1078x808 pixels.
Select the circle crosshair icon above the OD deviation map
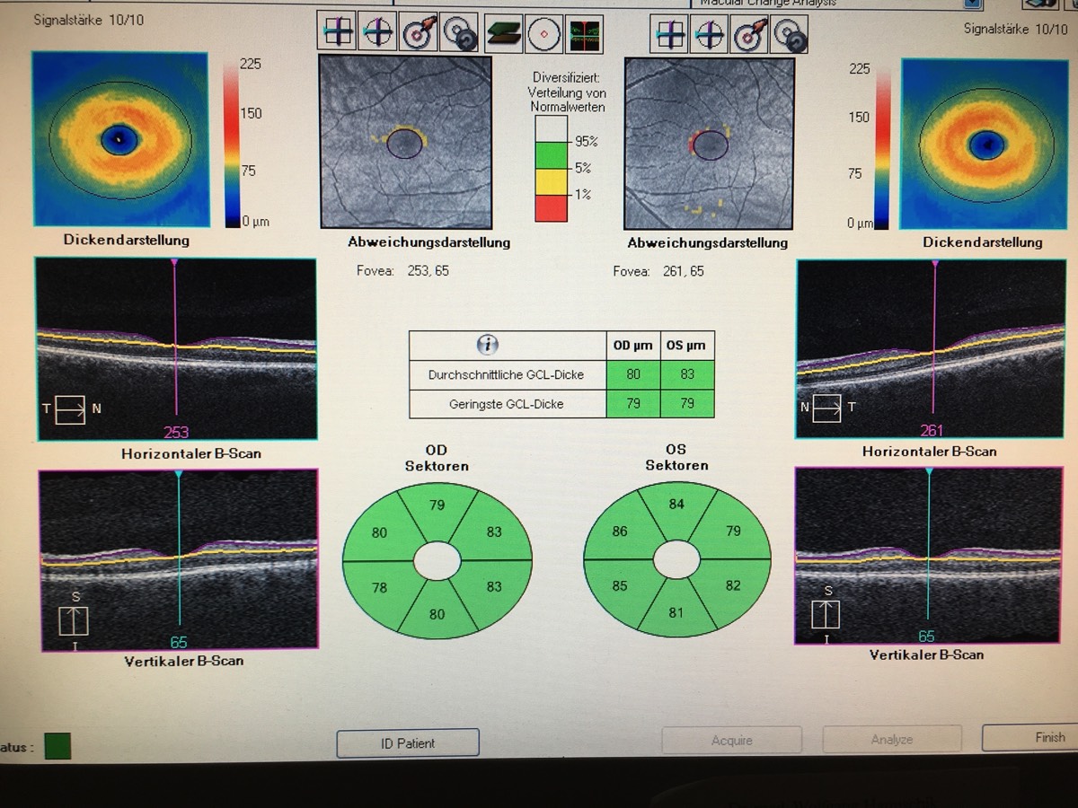click(x=377, y=34)
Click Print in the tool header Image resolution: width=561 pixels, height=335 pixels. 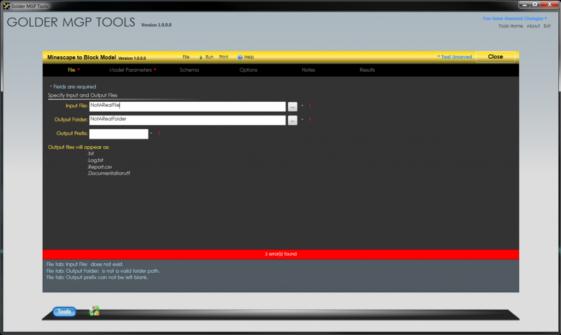224,57
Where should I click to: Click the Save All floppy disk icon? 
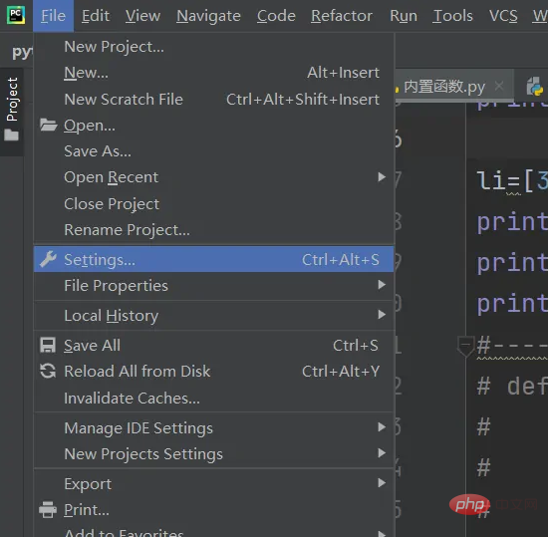point(48,345)
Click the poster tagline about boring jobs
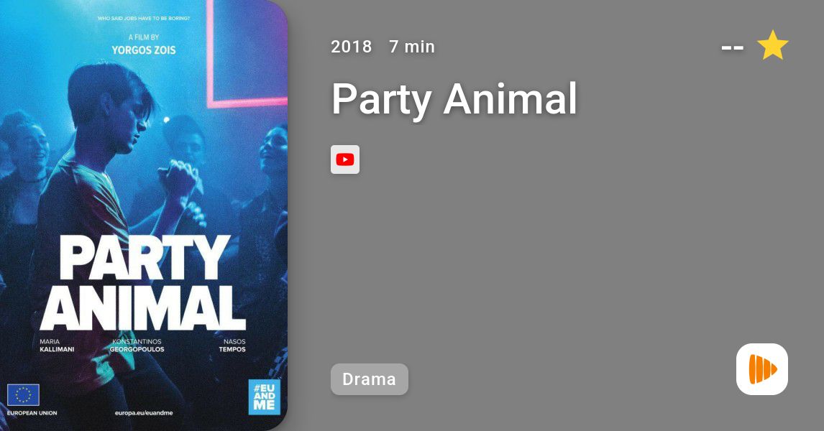This screenshot has height=431, width=824. point(144,19)
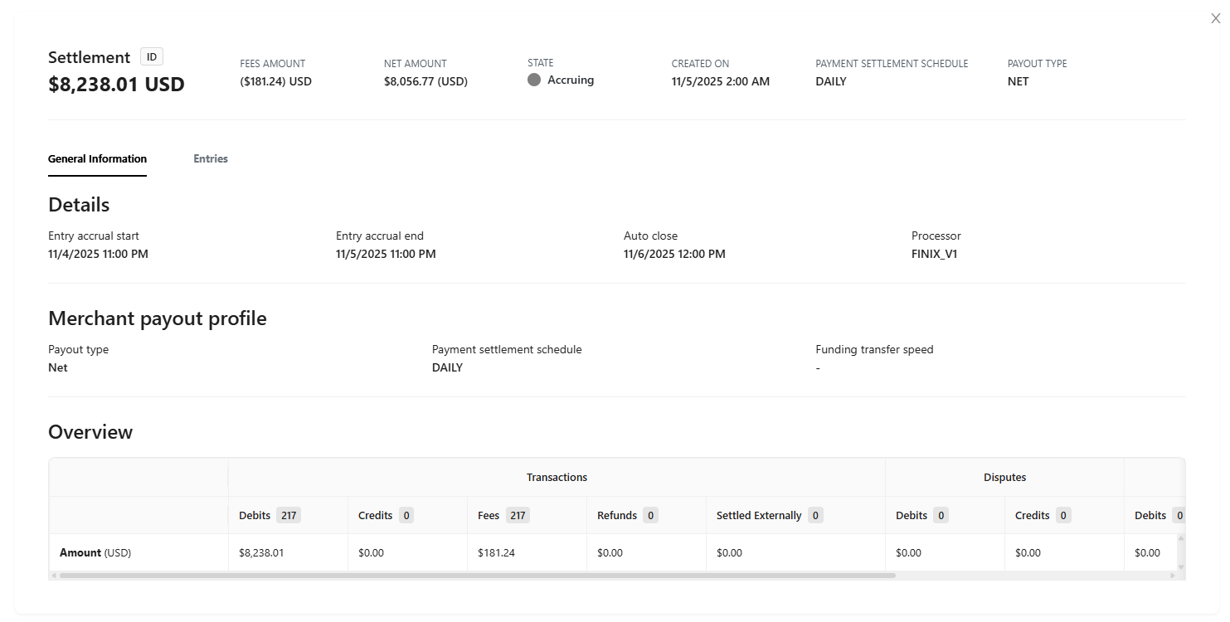This screenshot has height=622, width=1230.
Task: Click the Amount (USD) row label
Action: pos(95,552)
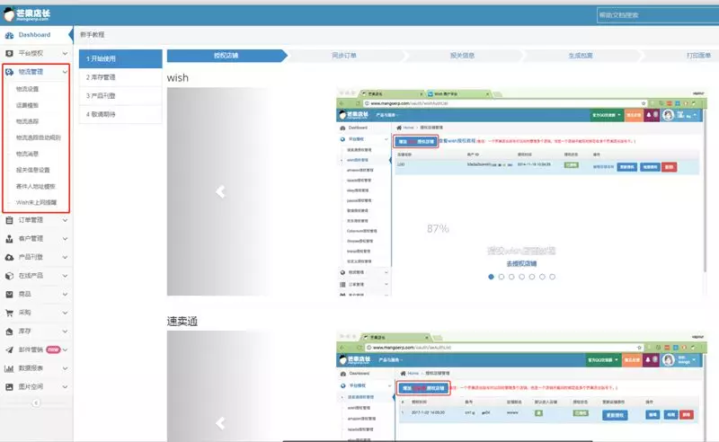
=====
▸ **The task**
Quote only the lines that start at the line holding "Where should I" and end at the last line of the entries, including both of those lines, and omit every picture.

▸ **Exercise answer**
Where should I click to: Click the Save All floppy disk icon? 
point(48,345)
Click the poster tagline about boring jobs
This screenshot has height=431, width=824. point(144,19)
This screenshot has height=622, width=1230.
Task: Click the Amount (USD) row label
Action: pos(95,552)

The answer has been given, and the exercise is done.